Pics: Umesh Marpalli
Daijiworld Media Network - Udupi (HB)
Udupi, Apr 5: Jacintha might be among those several women who have been promised jobs in the Gulf by agents and then cheated. Quite a few job agents have sprouted in the city and are playing with people’s lives.
Jacintha (42), from Karkala was looking for a job for survival. Having lost her husband due to tuberculosis last year, she wanted a job to earn and educate her three children. An agent from Mangaluru, identified as James, informed her about a job of housemaid in Qatar. She was promised a salary of Rs 25,000 per month too. The agent procured her passport and visa, and handed them over to her.
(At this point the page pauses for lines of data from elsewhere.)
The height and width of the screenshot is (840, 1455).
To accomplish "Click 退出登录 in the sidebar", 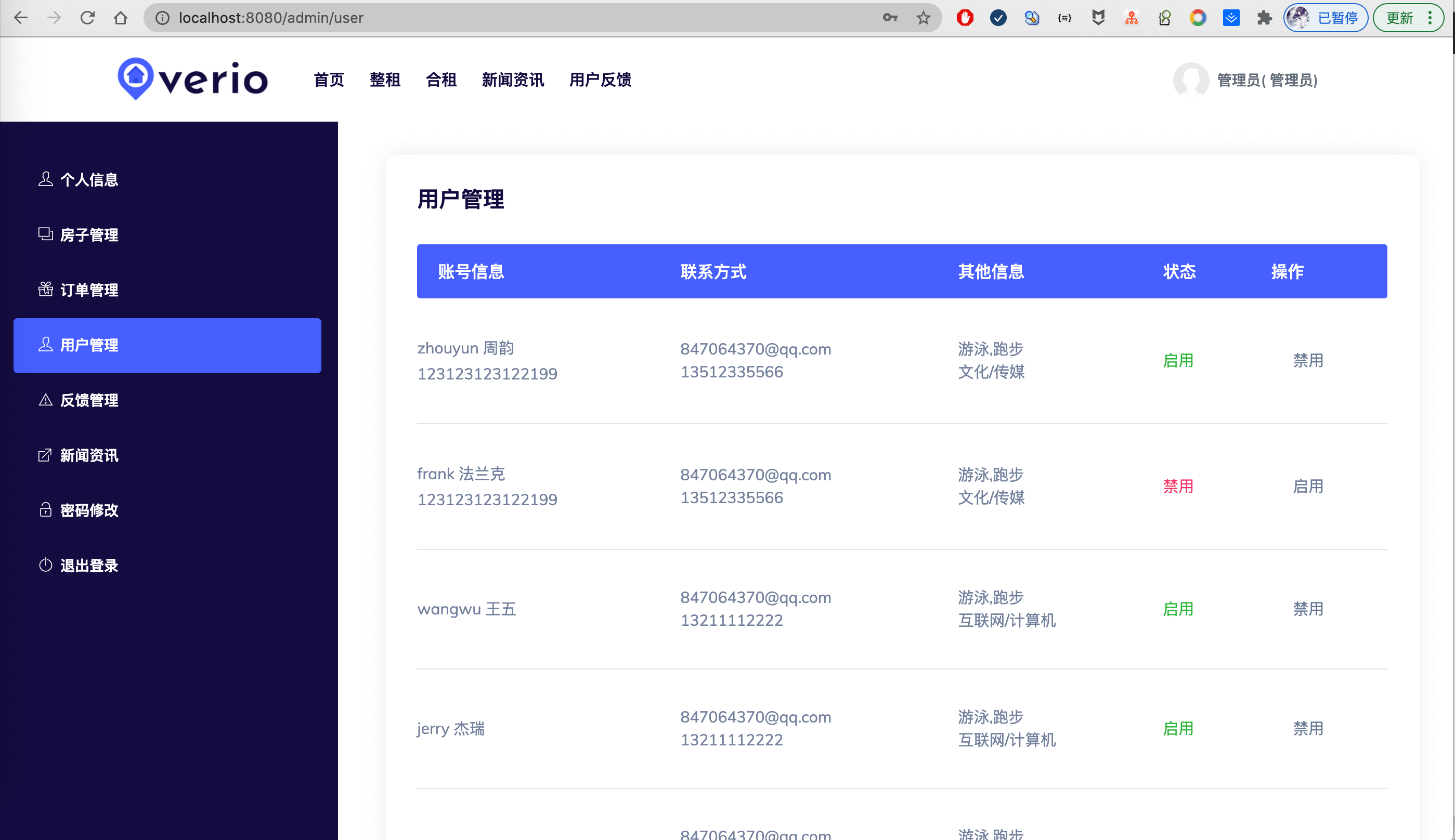I will [x=89, y=566].
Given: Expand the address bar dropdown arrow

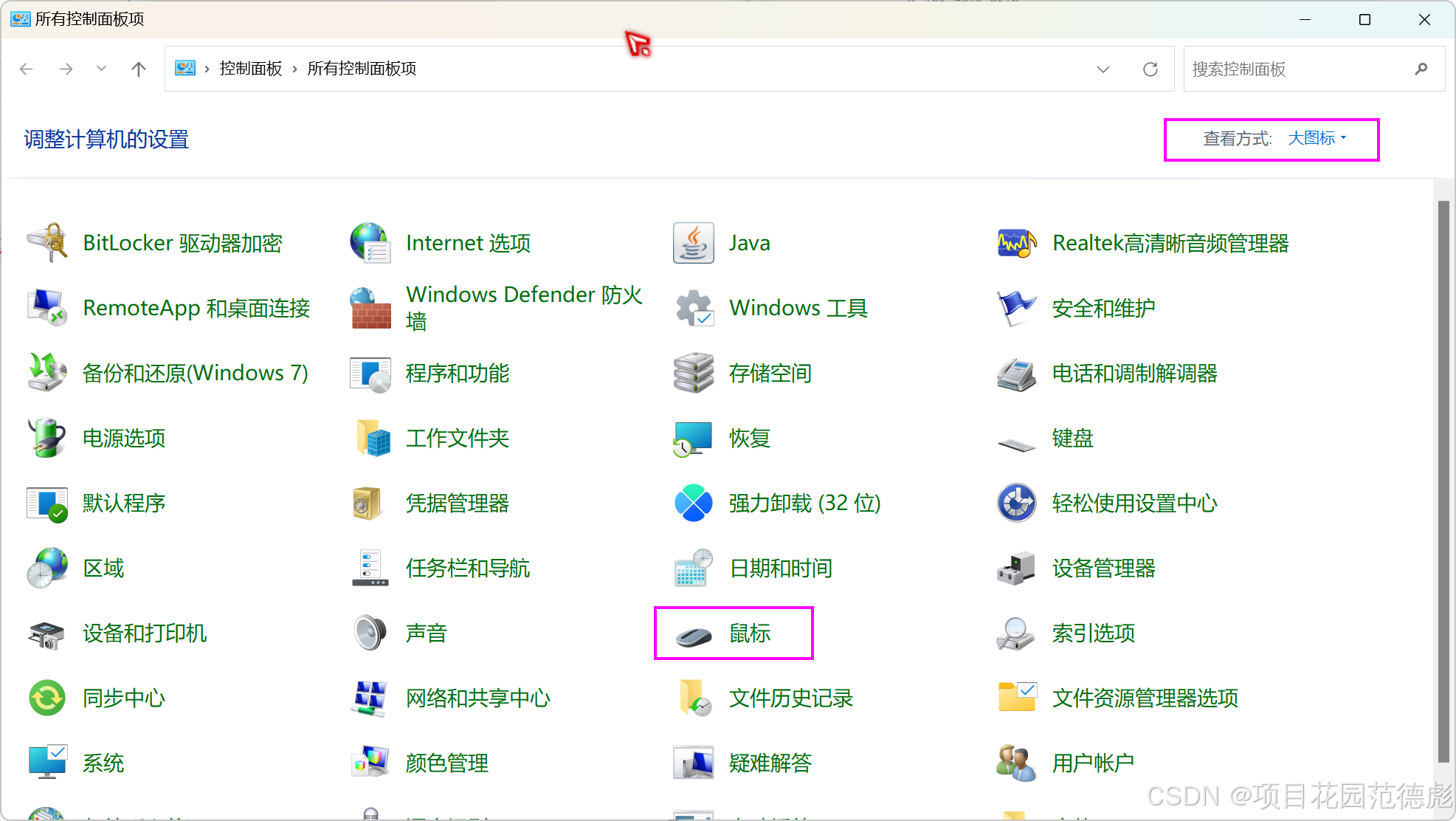Looking at the screenshot, I should click(1103, 69).

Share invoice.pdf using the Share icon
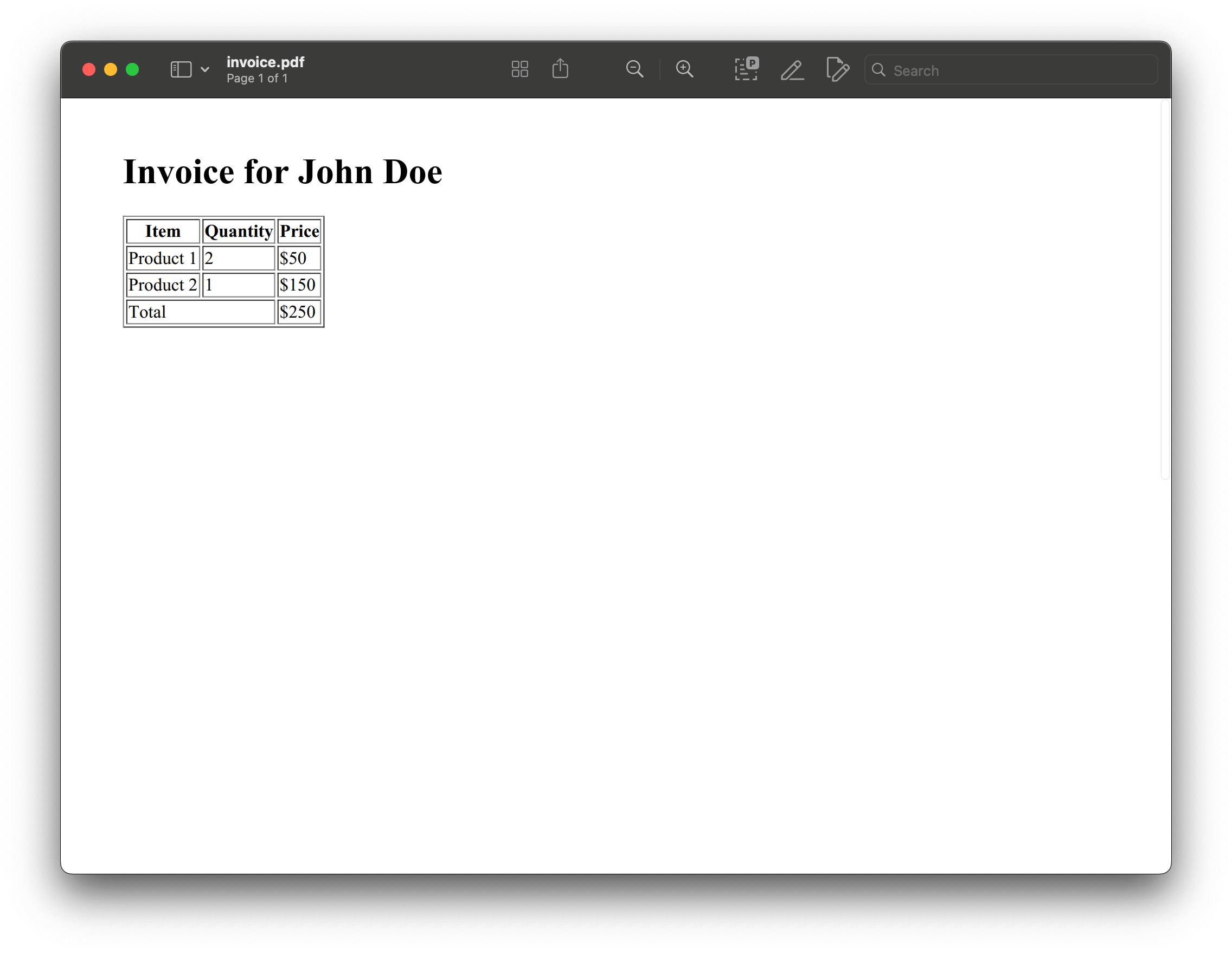tap(560, 69)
Jacintha went to Delhi via Mumbai, from where she flew to the Gulf on June 19, 2016. To her shock, she landed in Saudi Arabia instead of Qatar. She is yet to return, and her children here are worried for her health and safety.
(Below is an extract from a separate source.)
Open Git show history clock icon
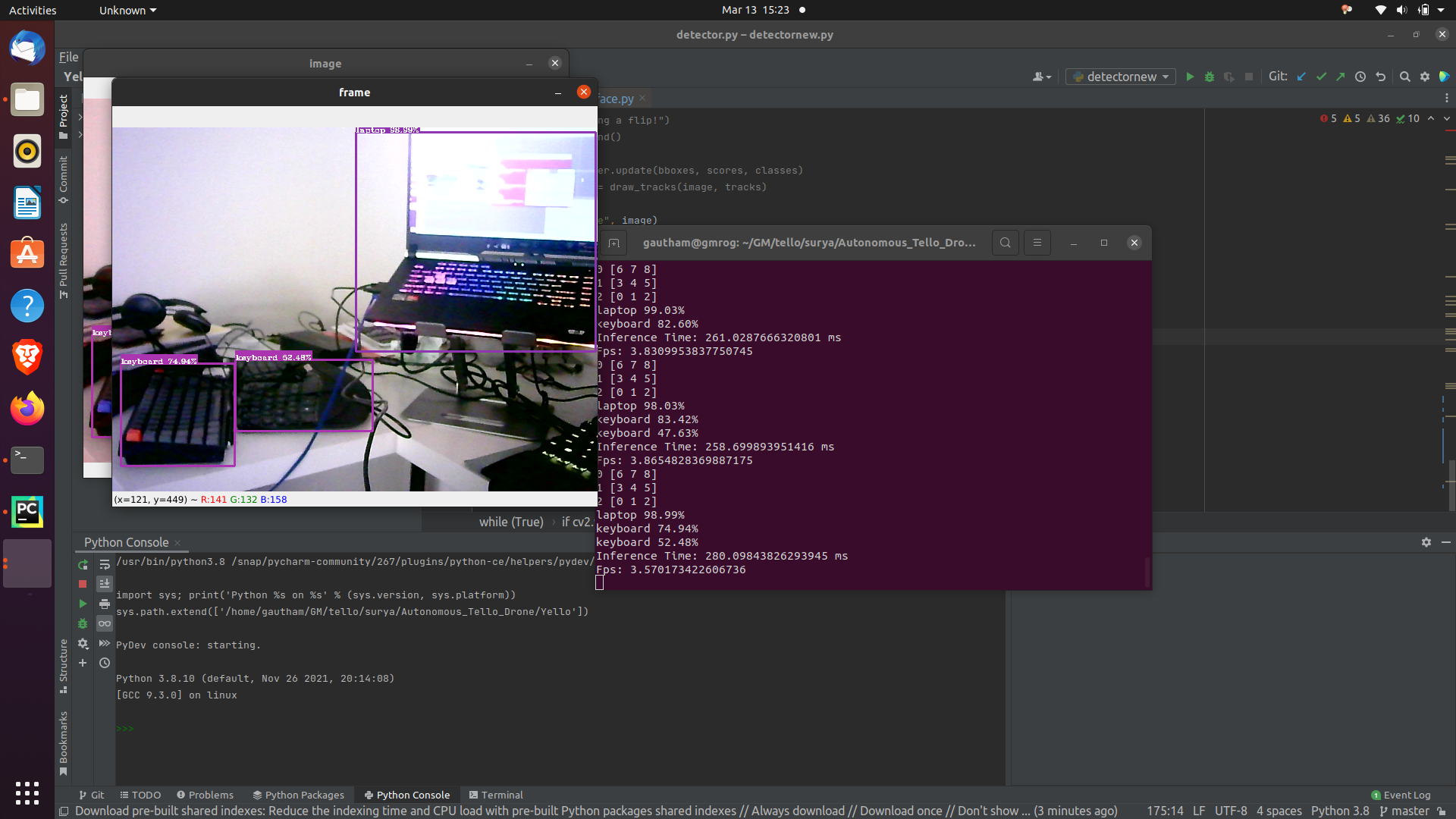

(Faces blurred on request)
Her elder daughter, Venita, a graduate, says, "My mother is under threat and is also being consistently tortured by her employer. She is suffering from tuberculosis and fever. I feel, she is not getting proper food. I could understand her dilemma in her voice. She might have become weak without treatment for her illness."
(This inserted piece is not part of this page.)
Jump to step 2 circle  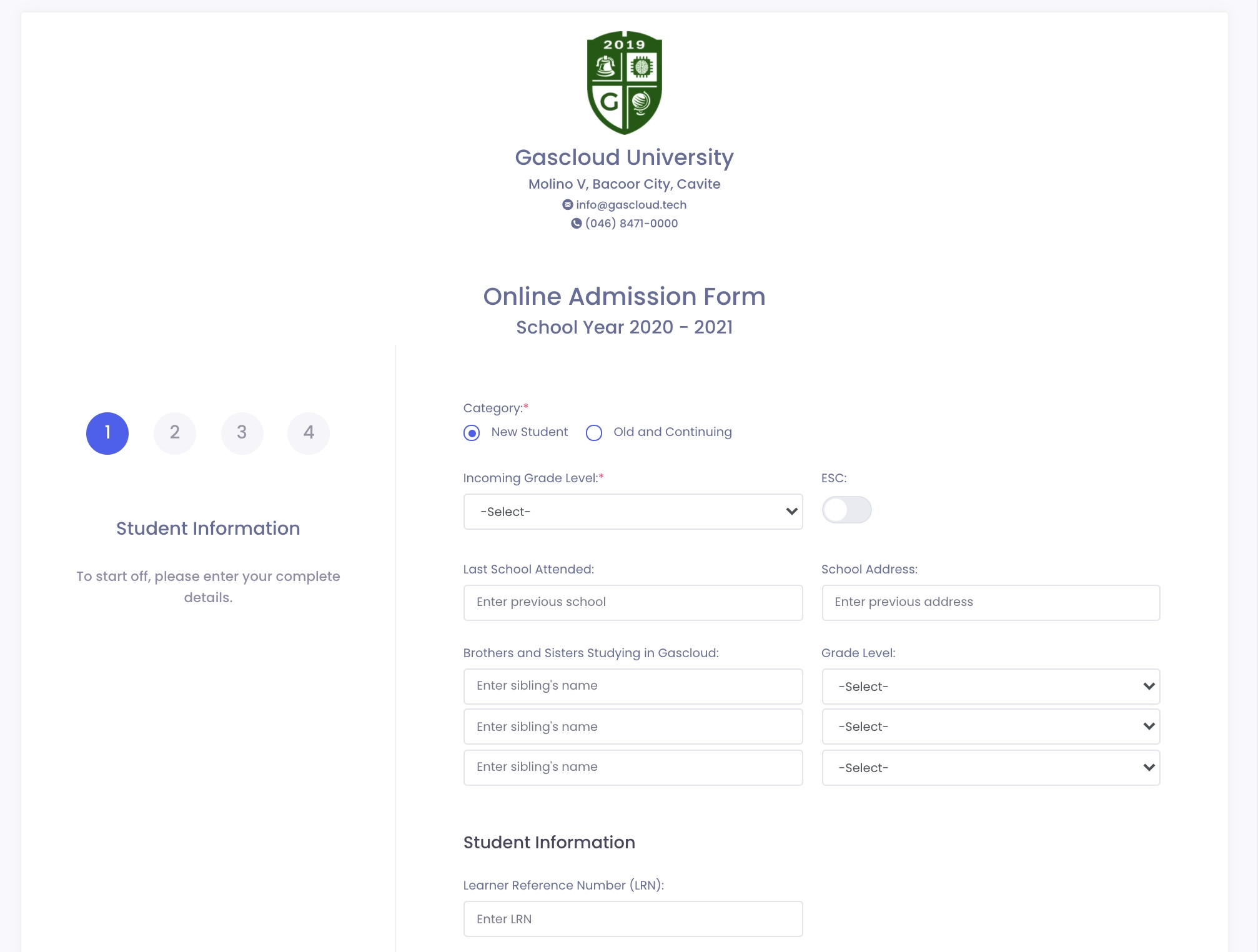point(175,433)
Jacintha's son Welroy who is pursuing BCom at Shirva College says, "The employer is sending Rs 17,000 every month and that is the only source of income for our livelihood. We hope that her employer will not trouble her and send her back to India soon.
The youngest daughter of Jacintha, Velita has completed her PUC.
Addressing a press meet, Ravindranath Shanbagh, president of Human Rights Protection Foundation (HRPF) said, "Jacintha is trapped from the last 10 months in the small town of known of Yanbu in Saudi Arabia. The Human Right Protection Foundation literally has tried hard to know the whereabouts of the lady for many months. A letter had been sent to Sushma Swaraj, minister for external affairs and Arathi Krishnamurthy. Now, Protector General of Emigrants M C Luther and Consul General of Jeddah are in constant touch with her employer (Abdullah Almutairi).
"A complaint has been lodged with the deputy police commissioner at the commissioner's office in Mangaluru. James was arrested, but the police could not retrive any information from him.
"At the end of January this year, HRPF contacted NRI Forum in Bengaluru and through them the Indian Embassy in Riyadh once again. This time, they could get the details of the Saudi employer, his address, among other details. When contacted, he asserted that he had obtained her services for working for two years in his bungalow for which he had already paid Saudi SAR 24,000 equivalent to Rs 5 lac to an Indian agent named Shabha Khan. She could be sent back only if the amount was refunded to him, the employer told us. It is not known who has pocketed this huge sum paid by the Saudi employer, whether Khan or James, but Jacintha has to suffer in the melee. At this stage, even the NRI Forum in Bengaluru expressed their helplessness in the matter.
"It is alleged that while Jacintha traveled with a few other people, her employer took her thumb impressions on documents after she was in an unconscious state after being hit on head.
"In 2006-07, a recruiting agency and monitory committee was set up, but is not working now. There is no particular recruiting agency in Mangaluru, Udupi and Calicut, and unfortunately most of the job aspirants are moving to Saudi Arabia. External affairs canceled the license of Trio Tracks Travels Consultants from Delhi for being involved in sending Jacintha to Saudi Arabia," he said.
"Jacintha’s life is in danger. The department concerned has to bring her back within a week. Her health might be deteriorating. Moreover, TB is a communicable disease. According to Jacintha, her employer has three wives and ten children. In their big bungalow, she was required to work for over 16 hours a day," he added.
"More than 10 agents are functioning without license (registration). According to Emigration Act 1983, every recruiting agency should be registered. According to Section 10 of the Act, law breakers should be prosecuted and Section 24 says, they should be sent to jail. But the police are backing out from arresting James by giving excuses," Shanbhag said.